A BETTER understanding of early barley plant development has led to the breeding of "super vigorous" wheats by the CSIRO.
Increasing plant vigour has the potential to produce greater water-use efficiency and better grain yields in crops.
It can also reduce weeds and increase nutrient uptake.
CSIRO's High Performance Crops Program team leader, Richard Richards, saw barley growing alongside wheat and noted that the barley was more vigorous with extra tillers and was better yielding than wheat in dry environments.
Dr Richards' research team worked out how barley achieved its higher vigour and then set about recreating that in wheat.
The research team has produced unique wheat plants by combining different traits that control vigour from local and international varieties.
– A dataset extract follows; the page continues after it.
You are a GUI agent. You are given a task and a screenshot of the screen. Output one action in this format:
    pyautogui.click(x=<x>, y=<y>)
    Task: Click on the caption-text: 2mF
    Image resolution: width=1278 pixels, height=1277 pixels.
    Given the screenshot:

Dr Richards said these super-vigorous wheats were different to other varieties and had deeper, more-extensive root systems and more extensive branching.
He said crop vigour was important in making best use of rainfall.
In many years in southern Australia, only half of the rainfall received in the growing season was used by the crop, meaning the other 50 per cent was wasted.
Dr Richards' focus had been on increasing crop vigour to ensure more rainfall was used by the plant and less evaporated.
He said it was a balancing act to choose the right variety of wheat for the range of climate conditions possible during a growing season.
In dry years, the super-vigorous wheats under development could yield less than current conventional varieties if sown in mid-May. However, if sown later, they were likely to yield better than current varieties.
Dr Richards said in average rainfall years, the super-vigorous wheats were expected to perform better than current varieties.
The CSIRO team has also been working on wheats that do not require as much phosphorus, and is leading the world with its results.
Dr Richards said there were two mechanisms in varieties for improving phosphorus-use efficiency.
But he said they were not currently found in any of the wheats grown in Australia.
He said the key was in developing wheats with these mechanisms so they could solubilise the large bank of soil phosphorus currently unavailable to plants.
While it is early days, the team has discovered the phosphorus solubilising mechanism in varieties from Brazil.
One gene solubilises phosphorus using an organic acid secreted from the roots and a second gene is associated with larger root hairs, which makes soil bind to the roots.
Adhesion of soil particles to roots makes phosphorus more available to the plant.
The CSIRO research team is aiming to have elite germplasm into field testing in breeding programs in three years.
Dr Richards said it had started crossing varieties and hoped to breed two or three generations each year, instead of one.